DEAR MISS LONELYHEARTS: I am asexual, just like my beautiful girlfriend. We live harmoniously together and sleep together or separately depending on the demands of the working day. We are affectionate and like to cuddle to watch movies, and we share the same hobbies.

We just don’t care about sex – we don’t want it, we’re not interested and we’re both okay with that.

The problem is that my family thinks we are resisting them, in terms of not getting married and not giving them grandchildren. We love each other, but we don’t “do” sex and both have serious careers. We intend to be childless forever.

What do we tell our parents? Recently, my parents told us that they were sad because they had no grandchildren. They keep wishing and hoping.

Do they need to know that we are asexual?

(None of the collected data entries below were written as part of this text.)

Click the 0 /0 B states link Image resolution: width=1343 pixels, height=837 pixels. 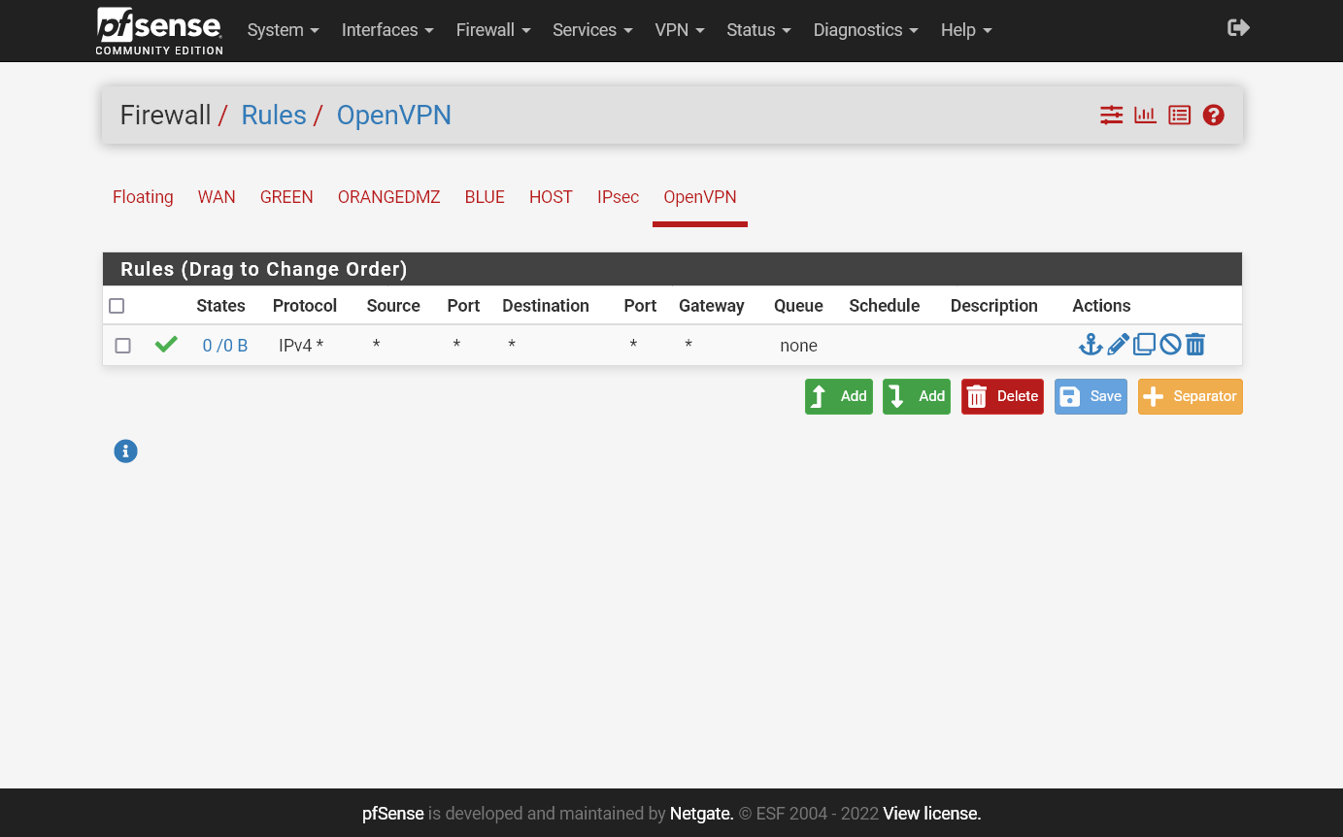point(224,345)
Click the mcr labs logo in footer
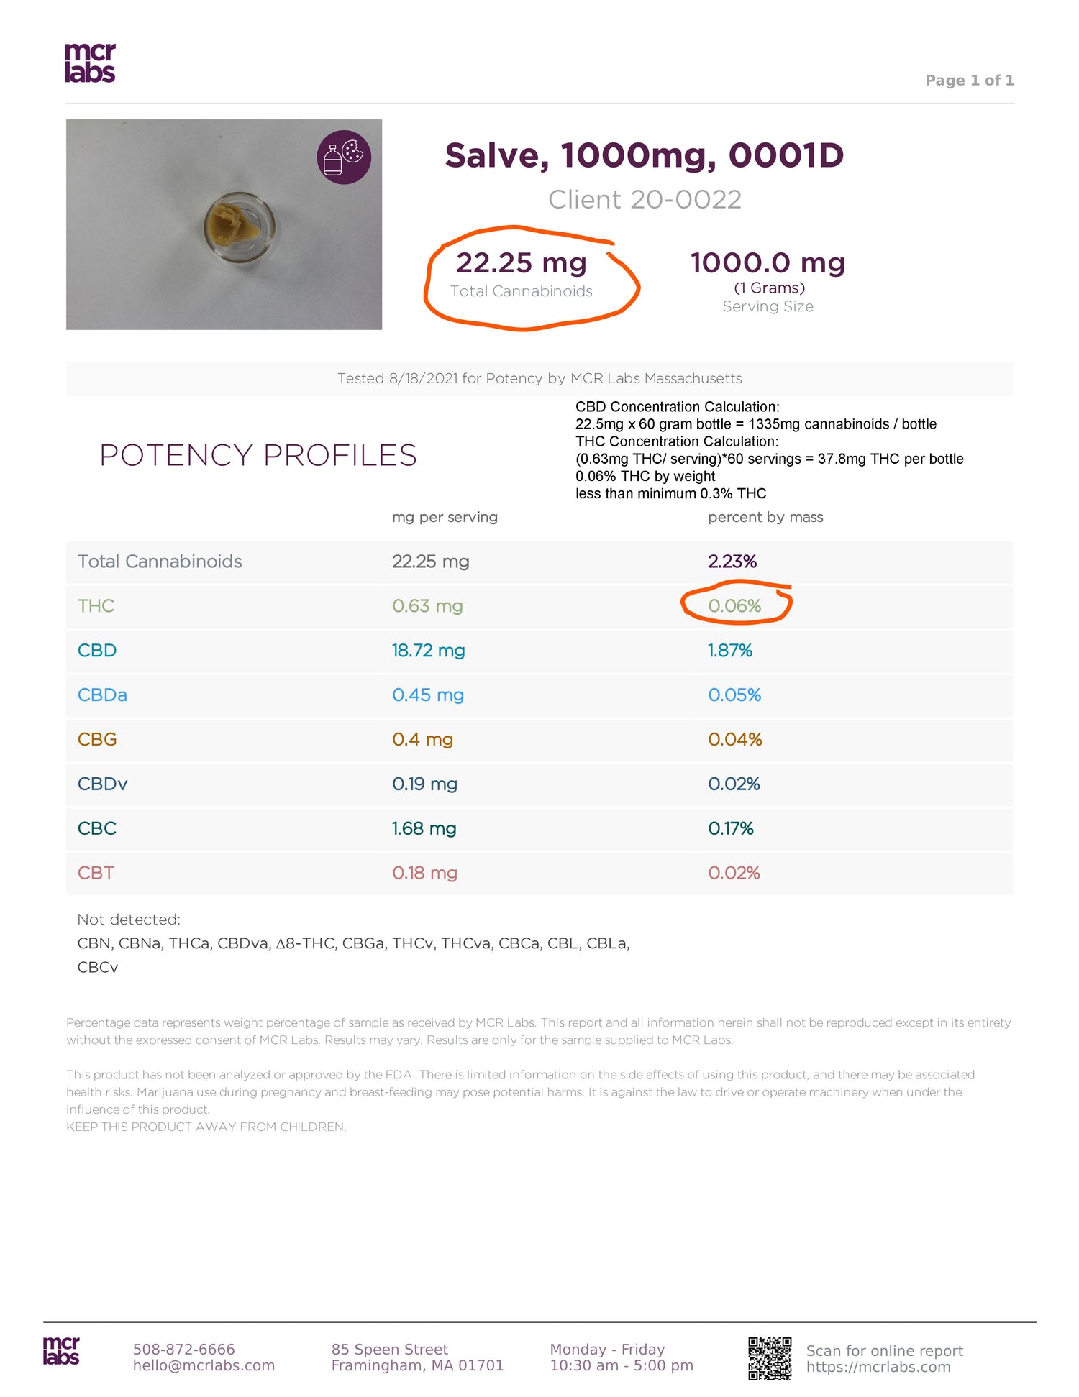 coord(61,1351)

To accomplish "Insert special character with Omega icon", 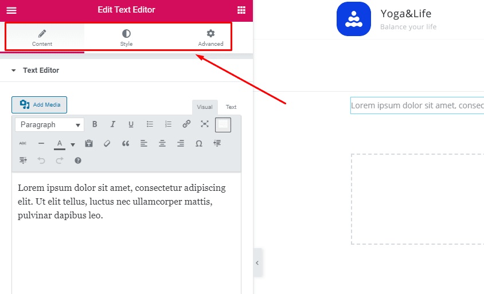I will click(x=198, y=143).
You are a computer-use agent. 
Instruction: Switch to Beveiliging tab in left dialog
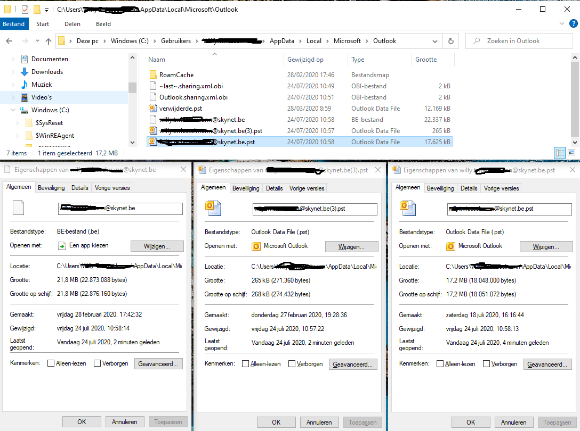click(51, 188)
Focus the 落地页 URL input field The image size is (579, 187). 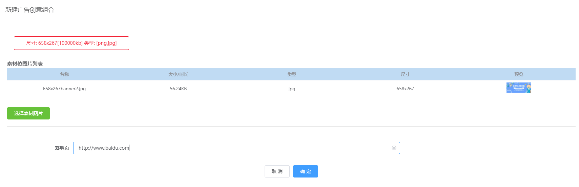[236, 148]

This seems like oversharing, but it would definitely stop the general hints we’ve been getting lately.

— Happy asexual couple, Wolseley

Dear couple: The only information you need to share with your loved ones is this: you are not going to have children, because you prefer to remain “childless”. The details of your room’s situation do not concern them, just as theirs do not concern you. There may be another discussion or two about the kids with your parents, but make sure the topic doesn’t stay open for further discussion afterwards.

Be sure to emphasize how much you love your life as a couple. If you and your partner have pets, share them more and encourage your parents to “baby” them when you go away.

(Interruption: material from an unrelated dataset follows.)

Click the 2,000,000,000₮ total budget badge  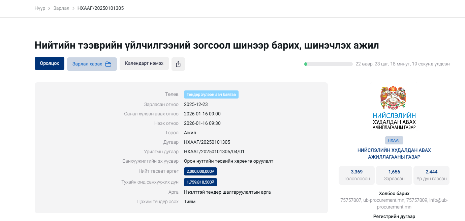[200, 171]
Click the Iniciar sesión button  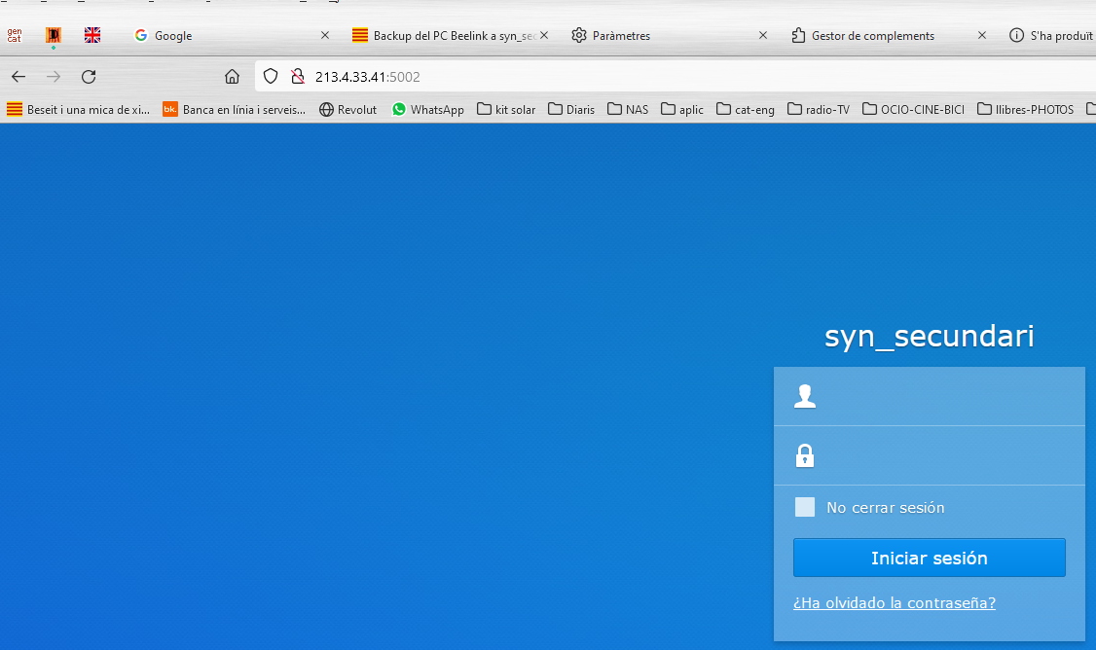point(929,558)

Once you’re upfront about your baby-free plan, your parents can focus on other family members’ children or simply get a pet of their own to pamper them in their own home.

Dear Miss Lonelyhearts: I caught my husband in a full fledged affair. He’s a tall, muscular man, but he actually broke down and cried huge tears, and I believed his remorseful words. He was so terribly sorry and promised never to cheat again.

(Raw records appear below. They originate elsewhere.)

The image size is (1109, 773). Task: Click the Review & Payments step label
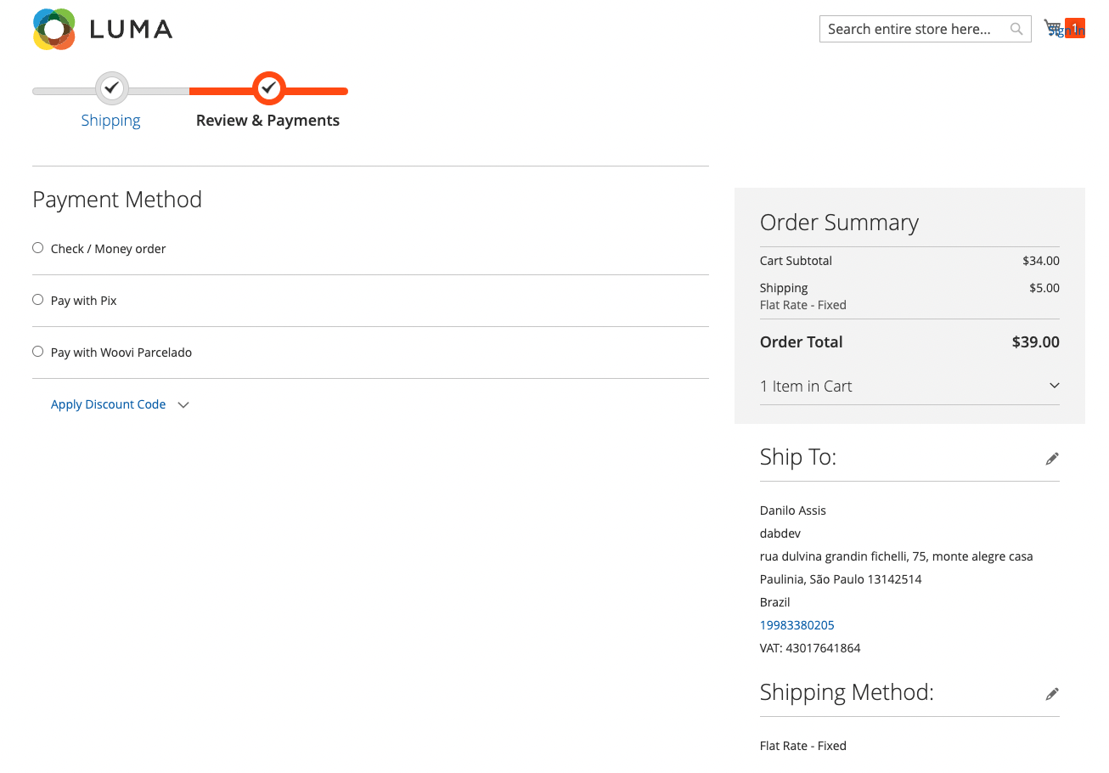click(267, 121)
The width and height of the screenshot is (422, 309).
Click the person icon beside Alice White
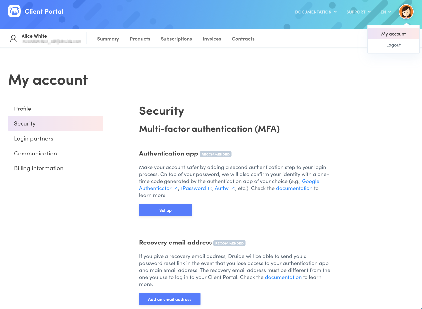(13, 39)
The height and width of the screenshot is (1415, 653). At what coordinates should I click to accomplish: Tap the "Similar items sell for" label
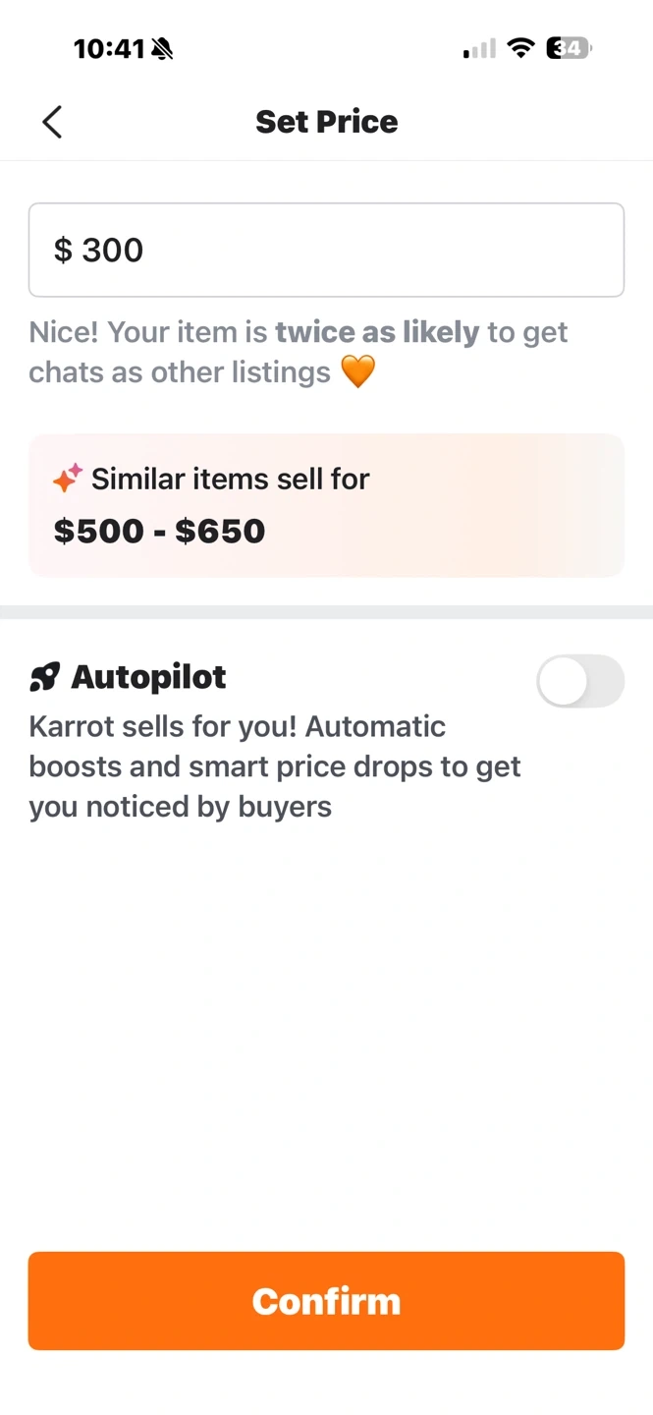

Then I followed my mother’s advice. I started dressing better and paying more attention to him, inside and outside the bedroom. I forgave him for cheating and we privately reconverted in our marriage. It seemed that he had forgotten “her”. (I will never call him by his name.)

Imagine my shock when I found a letter from her in her pants pocket this week. She was referring to things he had said to her since he had been caught. He said he had to give the impression that he was “good” with his wife – or he would be financially ruined. (He works for my family’s business.)

The woman also mentioned her crying and how she believed him when he said he still loved her. His crocodile tears worked again! I’m done with him, but my religious mother says “men are men” and to give him another chance. What do you think? I’m sick of this idiot, but I only have a part-time job.

— Irreparable Marriage, East Kildonan

Dear Irreparable: If crocodiles could talk, they’d tell you they don’t shed tears because they feel sorry. Your husband also seems to be programmed to shed tears when the atmosphere gets uncomfortably hot.

It’s time to say “goodbye”, but get ready first. You probably need a full-time job or two part-time gigs. (Luckily, his job in the family business may become vacant soon!) Ask your close friends and family to look for a good job for you. Then, assemble a real support team – a personal advisor, a financial advisor and an excellent divorce lawyer – and set yourself free.

Please send questions and comments to [email protected] or Miss Lonelyhearts c/o the Winnipeg Free Press, 1355 Mountain Ave., Winnipeg, MB, R2X 3B6.

Maureen Scurfield
Consulting Columnist

Maureen Scurfield writes the Miss Lonelyhearts advice column.